Au Malawy, Memory Banda, 13 ans, lutte contre le mariage forcé des enfants. Elle rejoint le Girls Empowerment Network, une ONG locale qui lutte pour les droits des jeunes filles. Après 5 ans de combat, une loi est enfin adoptée qui fait passer au Malawi l’âge légal au mariage de 15 à 18 ans. En février 2018, Emma Gonzalez, une jeune lycéenne de 18 ans, s’insurge contre la vente libre des armes en Floride. Un jeune de 17 ans vient d’entrer dans son lycée avec un fusil d’assaut : il a tué 14 élèves et 3 professeurs. Elle organise une « marche pour la vie » qui rassemble plus d’un million de personnes aux Etats-Unis.

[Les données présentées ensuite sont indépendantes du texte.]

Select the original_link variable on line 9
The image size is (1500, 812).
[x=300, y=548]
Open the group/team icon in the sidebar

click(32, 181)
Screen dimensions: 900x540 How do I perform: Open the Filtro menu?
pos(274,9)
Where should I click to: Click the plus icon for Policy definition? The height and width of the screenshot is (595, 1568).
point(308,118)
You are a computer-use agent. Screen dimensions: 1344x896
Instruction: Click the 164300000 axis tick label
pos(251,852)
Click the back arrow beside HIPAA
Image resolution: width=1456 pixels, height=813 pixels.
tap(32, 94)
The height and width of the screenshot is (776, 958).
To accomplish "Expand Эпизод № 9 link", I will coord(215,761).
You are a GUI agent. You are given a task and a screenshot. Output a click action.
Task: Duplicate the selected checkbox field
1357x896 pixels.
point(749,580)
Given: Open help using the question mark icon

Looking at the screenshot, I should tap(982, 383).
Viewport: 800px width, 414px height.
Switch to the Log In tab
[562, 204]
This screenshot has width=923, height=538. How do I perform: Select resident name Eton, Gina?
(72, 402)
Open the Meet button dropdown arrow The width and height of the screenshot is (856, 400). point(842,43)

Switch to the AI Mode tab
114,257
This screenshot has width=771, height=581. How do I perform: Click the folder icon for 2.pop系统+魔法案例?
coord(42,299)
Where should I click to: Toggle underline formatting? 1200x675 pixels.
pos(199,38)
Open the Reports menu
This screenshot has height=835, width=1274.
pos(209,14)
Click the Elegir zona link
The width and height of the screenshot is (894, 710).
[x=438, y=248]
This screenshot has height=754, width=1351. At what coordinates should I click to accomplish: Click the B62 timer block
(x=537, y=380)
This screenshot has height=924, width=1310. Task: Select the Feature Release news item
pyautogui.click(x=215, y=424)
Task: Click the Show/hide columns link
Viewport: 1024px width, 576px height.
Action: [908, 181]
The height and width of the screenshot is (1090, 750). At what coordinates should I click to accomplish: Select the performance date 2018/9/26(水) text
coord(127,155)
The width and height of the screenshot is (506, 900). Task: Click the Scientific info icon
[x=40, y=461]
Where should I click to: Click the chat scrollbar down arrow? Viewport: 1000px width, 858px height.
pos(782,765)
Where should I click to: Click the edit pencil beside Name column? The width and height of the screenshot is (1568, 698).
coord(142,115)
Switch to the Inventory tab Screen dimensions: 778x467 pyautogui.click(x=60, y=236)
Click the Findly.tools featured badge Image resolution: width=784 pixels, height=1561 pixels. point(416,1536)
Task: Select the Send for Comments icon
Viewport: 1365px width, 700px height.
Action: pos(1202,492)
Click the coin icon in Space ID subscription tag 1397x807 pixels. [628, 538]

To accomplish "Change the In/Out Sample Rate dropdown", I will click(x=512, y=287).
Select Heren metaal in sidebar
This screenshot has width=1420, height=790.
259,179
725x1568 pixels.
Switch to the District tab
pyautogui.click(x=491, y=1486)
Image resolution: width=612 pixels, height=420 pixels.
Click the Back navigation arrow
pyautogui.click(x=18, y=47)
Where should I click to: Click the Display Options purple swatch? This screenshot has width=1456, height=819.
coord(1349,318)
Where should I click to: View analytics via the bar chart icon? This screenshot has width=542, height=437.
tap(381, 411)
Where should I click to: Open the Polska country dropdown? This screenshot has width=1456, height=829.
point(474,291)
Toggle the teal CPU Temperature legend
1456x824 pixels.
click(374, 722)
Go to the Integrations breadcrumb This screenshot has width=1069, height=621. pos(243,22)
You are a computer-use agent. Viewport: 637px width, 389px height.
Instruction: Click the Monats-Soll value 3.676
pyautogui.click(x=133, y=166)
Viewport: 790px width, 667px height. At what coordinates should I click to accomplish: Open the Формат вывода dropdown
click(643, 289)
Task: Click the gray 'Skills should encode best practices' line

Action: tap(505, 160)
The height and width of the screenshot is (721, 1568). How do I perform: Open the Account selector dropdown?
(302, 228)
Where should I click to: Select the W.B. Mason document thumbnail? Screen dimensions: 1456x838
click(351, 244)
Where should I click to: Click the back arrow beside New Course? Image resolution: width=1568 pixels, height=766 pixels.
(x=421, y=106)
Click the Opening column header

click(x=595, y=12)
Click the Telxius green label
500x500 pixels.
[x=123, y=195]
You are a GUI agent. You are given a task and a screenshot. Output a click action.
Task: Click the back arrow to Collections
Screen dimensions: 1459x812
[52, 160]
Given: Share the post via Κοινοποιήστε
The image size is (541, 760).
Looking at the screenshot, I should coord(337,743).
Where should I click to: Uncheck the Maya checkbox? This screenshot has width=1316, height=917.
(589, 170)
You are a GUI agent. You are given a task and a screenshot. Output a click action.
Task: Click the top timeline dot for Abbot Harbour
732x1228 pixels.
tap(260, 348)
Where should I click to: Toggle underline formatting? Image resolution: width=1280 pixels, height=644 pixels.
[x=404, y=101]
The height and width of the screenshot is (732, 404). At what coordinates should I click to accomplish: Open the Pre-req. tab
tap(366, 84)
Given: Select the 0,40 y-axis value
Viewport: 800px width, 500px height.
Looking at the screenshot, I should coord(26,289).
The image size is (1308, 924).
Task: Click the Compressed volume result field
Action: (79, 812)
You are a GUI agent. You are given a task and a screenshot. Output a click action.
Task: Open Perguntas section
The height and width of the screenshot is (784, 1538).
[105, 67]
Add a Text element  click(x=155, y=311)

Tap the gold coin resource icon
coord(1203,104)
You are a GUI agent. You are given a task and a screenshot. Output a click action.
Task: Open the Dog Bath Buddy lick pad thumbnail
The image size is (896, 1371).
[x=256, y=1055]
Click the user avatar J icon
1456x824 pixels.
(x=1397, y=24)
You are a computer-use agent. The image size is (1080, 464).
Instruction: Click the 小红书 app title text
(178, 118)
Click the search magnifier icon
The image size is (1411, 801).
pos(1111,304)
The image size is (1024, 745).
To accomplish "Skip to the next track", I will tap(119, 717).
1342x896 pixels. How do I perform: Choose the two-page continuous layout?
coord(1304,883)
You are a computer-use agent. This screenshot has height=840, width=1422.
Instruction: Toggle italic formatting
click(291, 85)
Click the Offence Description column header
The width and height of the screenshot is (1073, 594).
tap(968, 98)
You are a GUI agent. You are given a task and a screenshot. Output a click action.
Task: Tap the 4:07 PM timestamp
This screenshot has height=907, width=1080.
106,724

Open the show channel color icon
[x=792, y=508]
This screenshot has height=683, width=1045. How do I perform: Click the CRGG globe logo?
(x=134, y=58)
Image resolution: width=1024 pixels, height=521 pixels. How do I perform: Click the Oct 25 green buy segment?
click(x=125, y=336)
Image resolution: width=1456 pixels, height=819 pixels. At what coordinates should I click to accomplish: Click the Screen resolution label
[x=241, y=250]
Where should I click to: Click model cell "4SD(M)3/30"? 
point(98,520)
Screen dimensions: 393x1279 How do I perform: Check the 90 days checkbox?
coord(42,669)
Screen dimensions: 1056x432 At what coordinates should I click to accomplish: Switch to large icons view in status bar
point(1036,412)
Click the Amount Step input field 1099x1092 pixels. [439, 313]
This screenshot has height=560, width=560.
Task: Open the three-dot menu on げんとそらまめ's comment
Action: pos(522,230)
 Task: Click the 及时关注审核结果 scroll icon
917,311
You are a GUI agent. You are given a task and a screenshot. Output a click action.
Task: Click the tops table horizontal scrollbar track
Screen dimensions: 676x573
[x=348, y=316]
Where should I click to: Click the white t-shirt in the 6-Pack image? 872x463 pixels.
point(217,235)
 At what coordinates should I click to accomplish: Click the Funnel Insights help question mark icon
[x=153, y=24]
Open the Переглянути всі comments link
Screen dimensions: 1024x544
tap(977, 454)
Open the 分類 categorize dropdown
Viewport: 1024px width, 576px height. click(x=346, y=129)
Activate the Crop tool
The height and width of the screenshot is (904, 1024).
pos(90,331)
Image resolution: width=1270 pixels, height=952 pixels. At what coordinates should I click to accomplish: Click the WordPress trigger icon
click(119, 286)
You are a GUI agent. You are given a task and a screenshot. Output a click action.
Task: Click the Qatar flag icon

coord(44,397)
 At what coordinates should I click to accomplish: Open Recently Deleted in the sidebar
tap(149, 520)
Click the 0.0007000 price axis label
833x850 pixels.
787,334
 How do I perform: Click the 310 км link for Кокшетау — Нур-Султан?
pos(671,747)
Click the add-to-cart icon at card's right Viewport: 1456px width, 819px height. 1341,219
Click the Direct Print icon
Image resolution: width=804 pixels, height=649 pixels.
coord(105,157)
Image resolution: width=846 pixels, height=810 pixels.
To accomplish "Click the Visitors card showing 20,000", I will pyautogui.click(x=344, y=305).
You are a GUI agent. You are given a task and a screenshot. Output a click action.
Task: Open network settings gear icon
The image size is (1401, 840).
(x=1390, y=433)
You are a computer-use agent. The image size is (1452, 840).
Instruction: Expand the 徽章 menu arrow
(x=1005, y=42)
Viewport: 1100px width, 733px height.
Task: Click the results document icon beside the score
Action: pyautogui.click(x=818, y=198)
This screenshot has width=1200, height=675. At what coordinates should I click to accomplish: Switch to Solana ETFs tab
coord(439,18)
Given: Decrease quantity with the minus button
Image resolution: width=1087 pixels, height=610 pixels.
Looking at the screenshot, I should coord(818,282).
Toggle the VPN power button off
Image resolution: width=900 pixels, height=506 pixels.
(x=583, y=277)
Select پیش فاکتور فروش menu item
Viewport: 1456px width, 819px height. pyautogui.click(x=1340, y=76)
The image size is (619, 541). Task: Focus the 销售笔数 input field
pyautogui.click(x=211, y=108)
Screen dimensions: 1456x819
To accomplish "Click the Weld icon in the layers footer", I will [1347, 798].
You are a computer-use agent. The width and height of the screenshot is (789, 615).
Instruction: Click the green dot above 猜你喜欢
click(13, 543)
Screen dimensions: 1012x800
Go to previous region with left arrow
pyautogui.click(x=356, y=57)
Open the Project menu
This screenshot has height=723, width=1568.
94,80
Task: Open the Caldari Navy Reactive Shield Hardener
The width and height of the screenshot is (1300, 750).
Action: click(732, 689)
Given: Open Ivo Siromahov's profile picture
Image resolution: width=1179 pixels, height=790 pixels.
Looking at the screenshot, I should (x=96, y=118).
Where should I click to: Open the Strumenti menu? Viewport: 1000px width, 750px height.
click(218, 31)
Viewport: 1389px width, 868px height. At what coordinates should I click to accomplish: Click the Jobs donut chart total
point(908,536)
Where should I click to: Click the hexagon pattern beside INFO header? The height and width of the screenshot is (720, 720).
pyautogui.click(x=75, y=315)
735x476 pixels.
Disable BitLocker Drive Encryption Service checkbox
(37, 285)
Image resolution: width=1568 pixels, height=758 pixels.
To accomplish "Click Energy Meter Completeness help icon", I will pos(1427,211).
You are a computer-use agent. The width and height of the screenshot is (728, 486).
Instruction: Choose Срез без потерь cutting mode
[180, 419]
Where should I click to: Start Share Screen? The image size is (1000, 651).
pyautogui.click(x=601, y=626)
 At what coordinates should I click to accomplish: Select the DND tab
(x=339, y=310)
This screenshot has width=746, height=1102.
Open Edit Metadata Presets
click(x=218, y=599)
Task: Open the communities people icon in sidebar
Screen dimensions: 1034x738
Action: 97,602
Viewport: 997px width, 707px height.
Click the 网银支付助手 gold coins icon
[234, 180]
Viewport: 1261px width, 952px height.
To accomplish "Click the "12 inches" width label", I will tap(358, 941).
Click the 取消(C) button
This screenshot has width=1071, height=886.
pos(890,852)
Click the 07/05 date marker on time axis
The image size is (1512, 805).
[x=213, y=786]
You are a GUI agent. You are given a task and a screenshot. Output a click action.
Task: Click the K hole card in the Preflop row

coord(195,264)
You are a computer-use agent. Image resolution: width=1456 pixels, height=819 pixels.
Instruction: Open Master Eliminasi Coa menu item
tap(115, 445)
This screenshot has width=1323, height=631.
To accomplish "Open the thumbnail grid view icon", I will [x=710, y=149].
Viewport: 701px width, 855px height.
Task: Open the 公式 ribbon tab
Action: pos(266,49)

Ces quelques exemples mettent en avant certaines actions engagées pilotées par de jeunes garçons ou de jeunes filles impliquées, souvent issues de familles déjà mobilisées et éclairées, qui ont recours au media le plus utilisé par leur génération : Internet et les réseaux sociaux. L’entreprise de nos deux auteurs est louable. En s’adressant à un public de jeunes adolescents, elle donne des exemples, elle montre les processus qui ont conduit à faire de ces quelques jeunes des « influenceurs ». Les deux petits reproches que nous pourrions faire à cet ouvrage sont, d’une part, de s’être concentré justement sur des exemples ultra-médiatisés et de ne pas avoir mis en avant d’autres initiatives moins médiatisées et sans doute plus locales et moins globales. D’autre part, aucune mention n’est faite sur une historicité de l’engagement jeune. Un récent article de National Geographic (mars 2018) rappelait que ces adolescents n’étaient pas les premiers à s’investir de la sorte. « Ils sont les nouveaux représentants d’une lignée de plusieurs générations de jeunes militants qui ont obtenu des changements sociaux partout dans le monde ». Ainsi, le journaliste livre-t-il les exemples des sit-in de jeunes pour lutter contre la ségrégation dans les écoles en Alabama en 1965 ; la mobilisation des jeunes contre la guerre du Vietnam à la fin des années 1960 toujours aux Etats-Unis ; les manifestations étudiantes sur la place Tian’anmen en 1989 ; ou encore au printemps arabe de 2010.